Estuve a punto de decir que, entonces, se convertía en cuestión de forcé. Pese a toda la «psicología» de Eichmann y su supuesto conocimiento de hebreo, yidddish y costumbres judías, el hecho inconmovible era que teníamos sobre ellos poder de vida o muerte. Pero no se lo dije.
—Y por mi parte, me limito a obedecer órdenes —afirmó—. Sencillamente obedezco órdenes. Un bon soldat. ¿Entiende el francés, Dorf?
—¿Cómo lo sabe? —Lo he visto en su expediente. Siempre que puedo echo un vistazo al historial de cada uno. Ayuda mucho.
Durante un instante fugaz me sentí incómodo. ¿Por qué habría de examinar mi expediente? Observó en mi cara el desconcierto.
—Padre, Klaus Dorf —prosiguió Eichmann—. Panadero en Berlín. Se suicidó con su «Luger» de la Primera Guerra Mundial, en 1933, cuando su negocio se vino abajo. Al parecer, hubo un tiempo en que fue socialista.
—¡Qué me maten!
—Cursó sus estudios en la Facultad de Derecho. Excelente estudiante, pero algo reservado. Esposa, nacida Marta Schaura, perteneciente a una familia de Bremen.
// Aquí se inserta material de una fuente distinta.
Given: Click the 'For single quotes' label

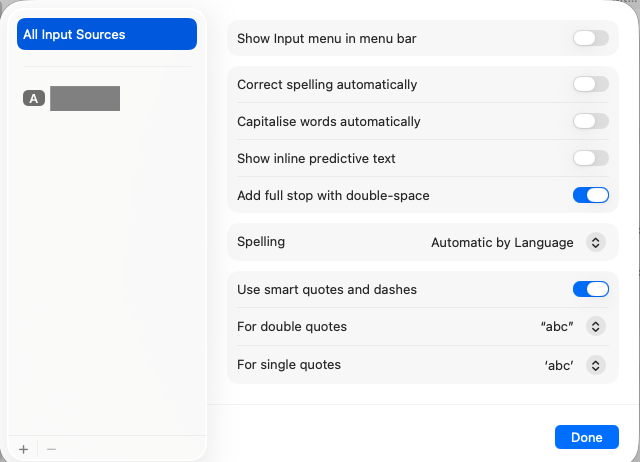Looking at the screenshot, I should pos(289,365).
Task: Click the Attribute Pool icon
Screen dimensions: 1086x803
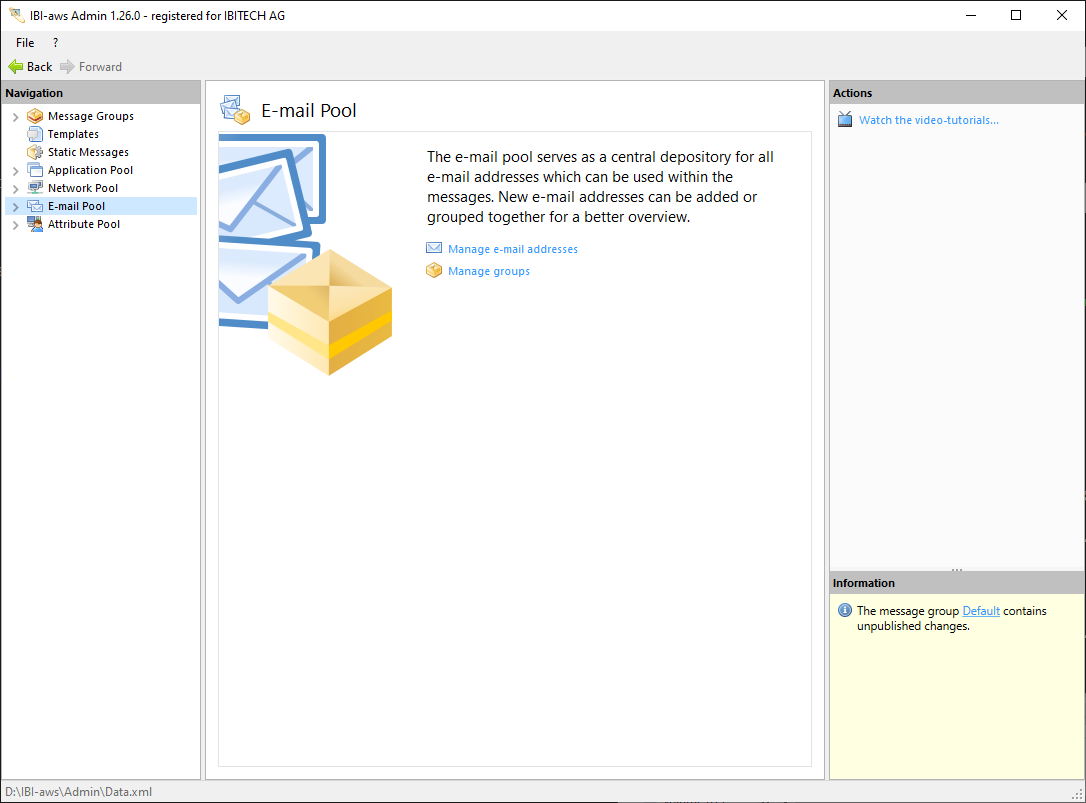Action: [x=35, y=224]
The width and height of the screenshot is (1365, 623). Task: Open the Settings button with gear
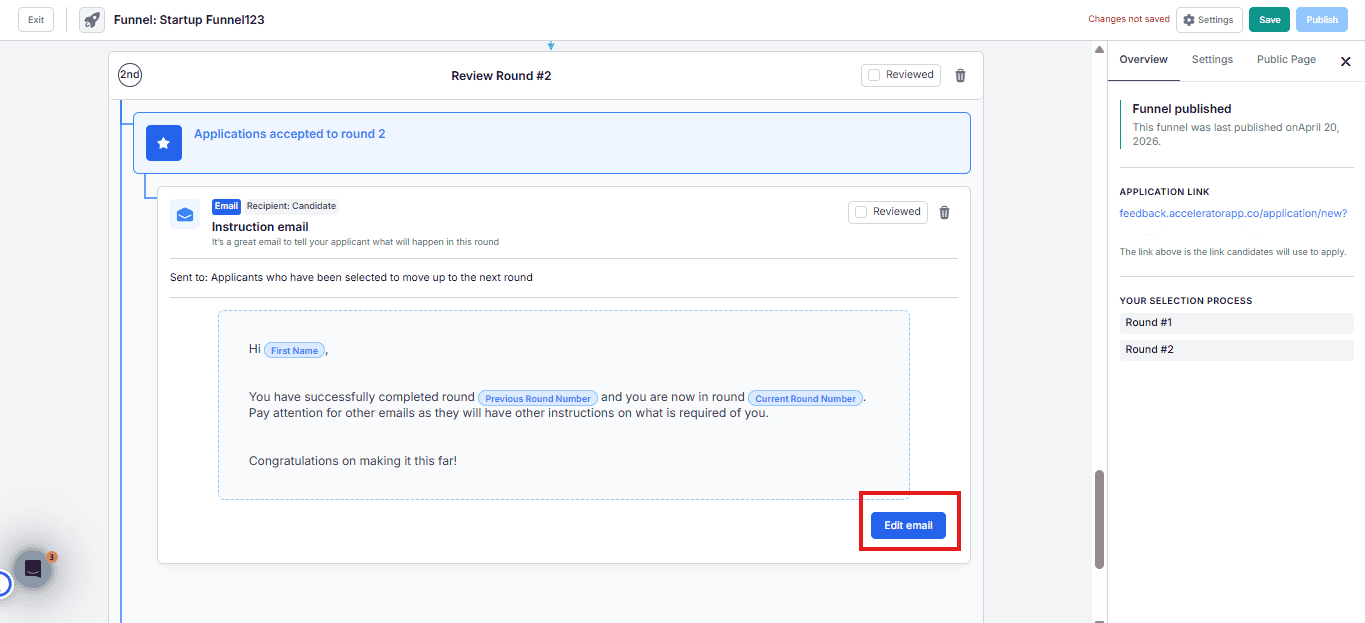[1209, 20]
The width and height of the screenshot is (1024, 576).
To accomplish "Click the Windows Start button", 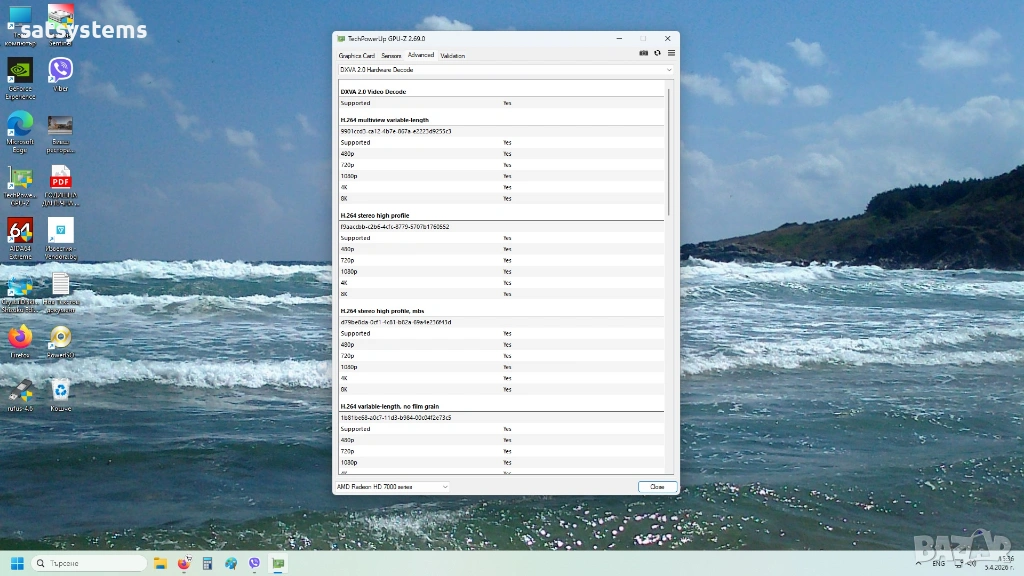I will (x=17, y=563).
Gente de iglesia.
Debí de ponerme pálido, empezar a sudar ligeramente. Sabía mucho sobre mí, acaso más de lo que dejaba entrever. No es que tuviera nada que ocultar. Pero resultaba algo enervante saber que Eichmann, mi genial y generoso anfitrión, se había tomado la molestia de informarse tan ampliamente sobre mí. A decir verdad, me sentía ligeramente atemorizado. Aquel día feliz en el Prater estaba adquiriendo un ligero regusto de pesadilla.
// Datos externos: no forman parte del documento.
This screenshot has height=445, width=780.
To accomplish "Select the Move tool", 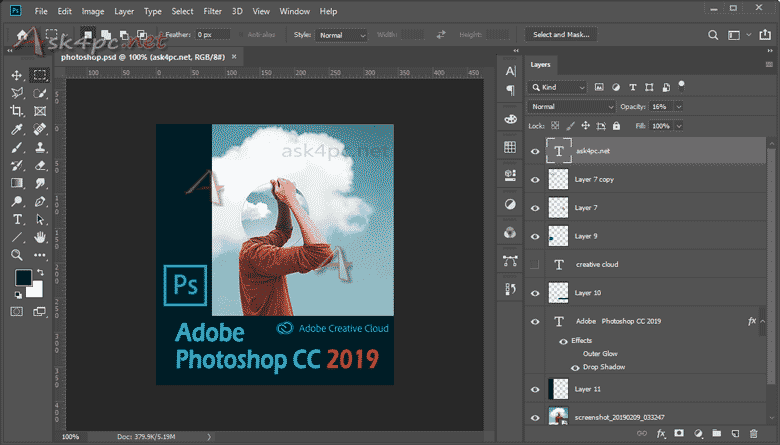I will click(x=17, y=75).
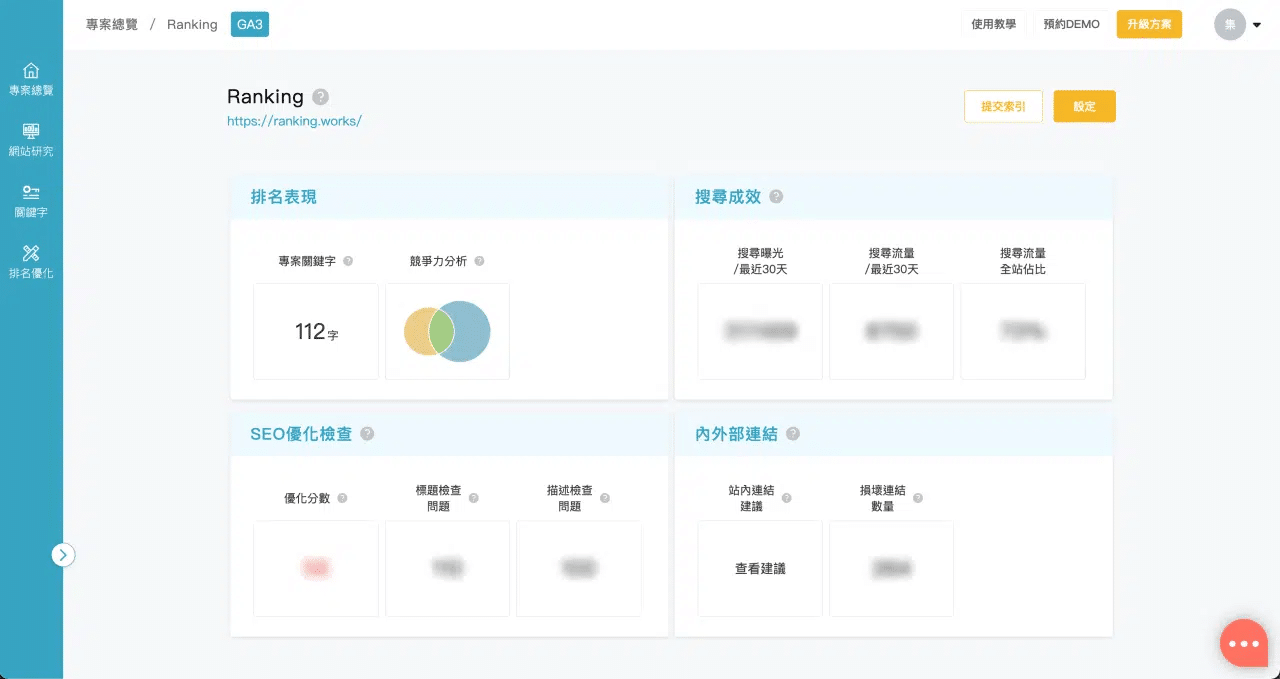The height and width of the screenshot is (679, 1280).
Task: Open user account dropdown arrow
Action: 1257,25
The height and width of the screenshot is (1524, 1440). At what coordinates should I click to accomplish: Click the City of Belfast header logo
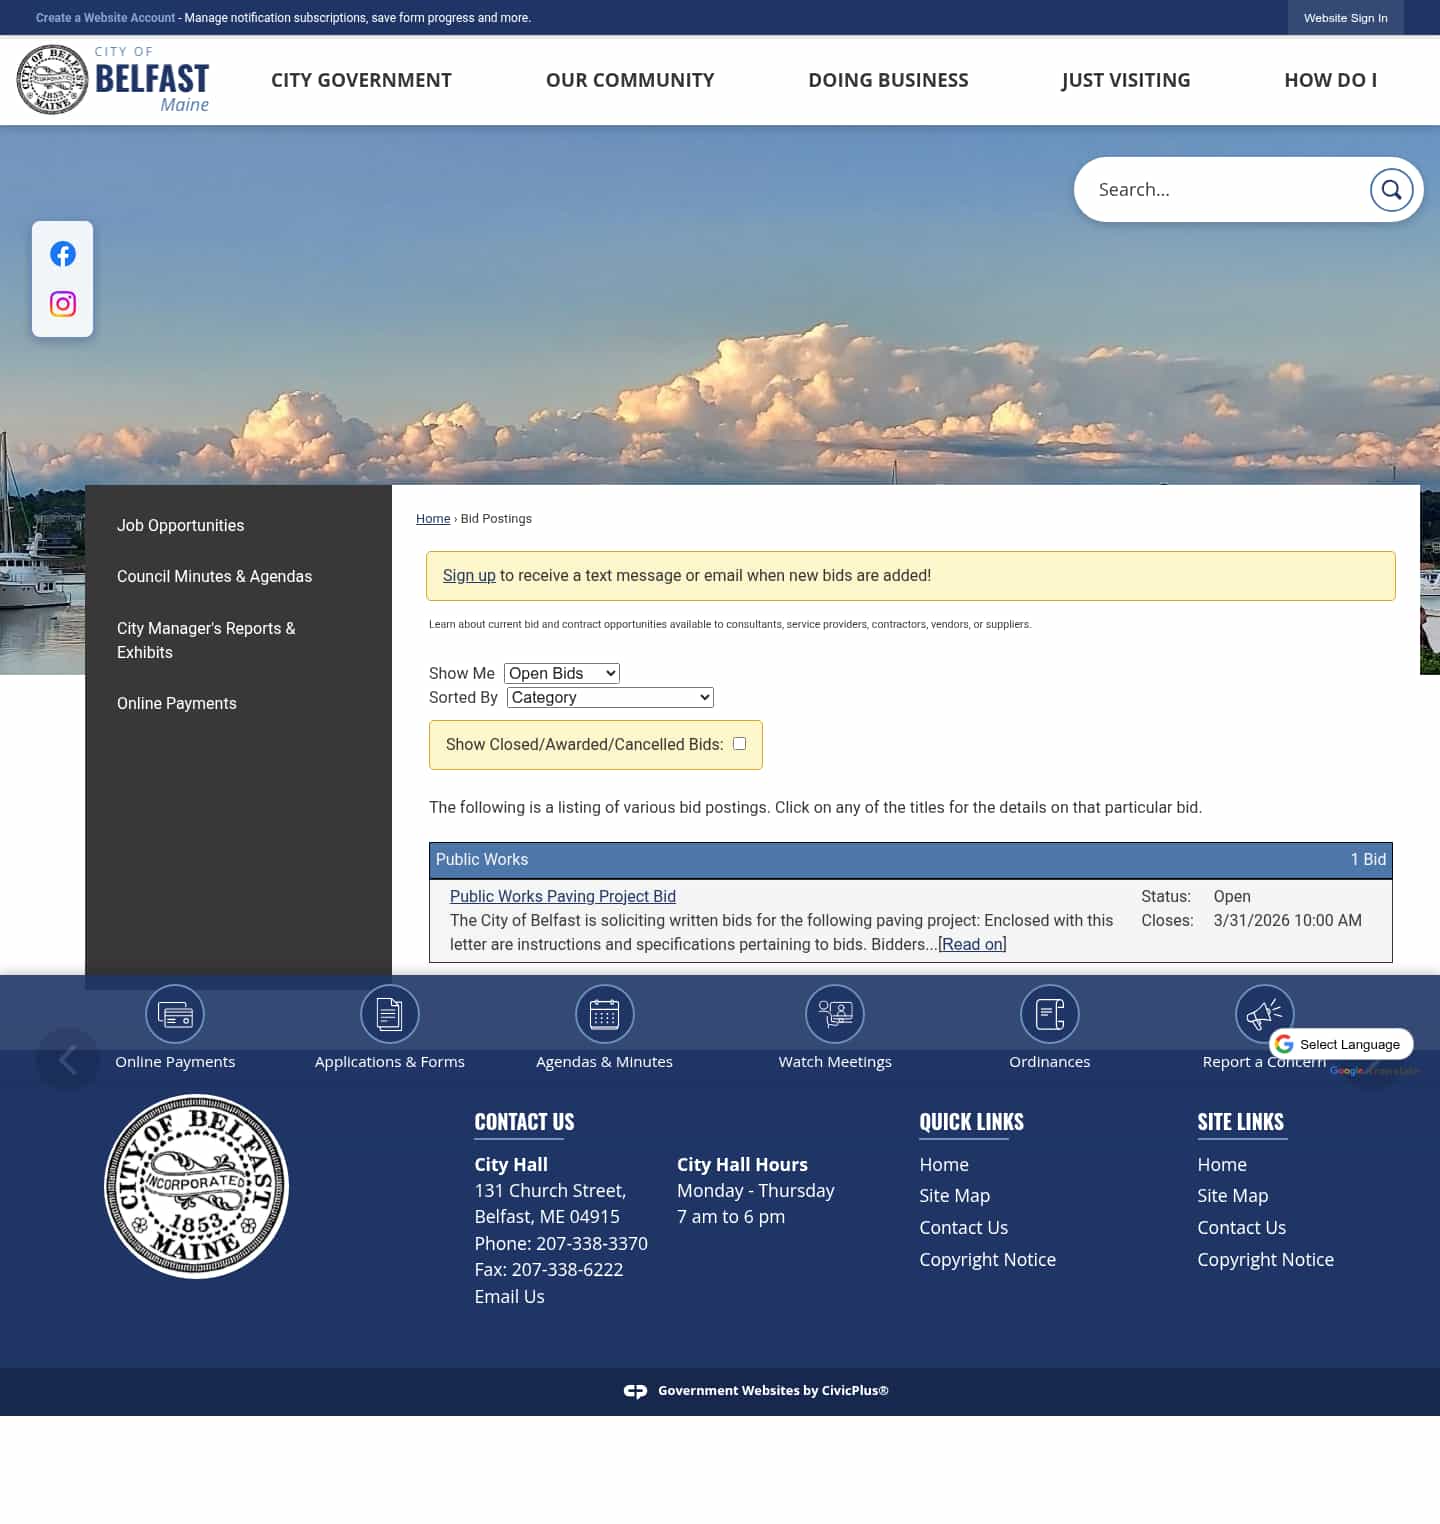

Eichmann debió de percatarse del cambio en mi expresión. Me dio una palmada en la bota asegurándome que no había querido molestarme, ni mucho menos. Considerando que la SS tenía a su cargo una operación policial y de seguridad, era evidente que había de conocer bien a sus propíos miembros. La Gestapo, la SS, la SD, la RSHA, todas las secciones especializadas debían vigilarse mutuamente. —Así es como logramos sobrevivir, Dorf —me aclaró. Le repliqué que no era mi intención sobrevivir de esa forma, sino más bien por una absoluta fidelidad a Heydrich, el hombre más inteligente que jamás conociera.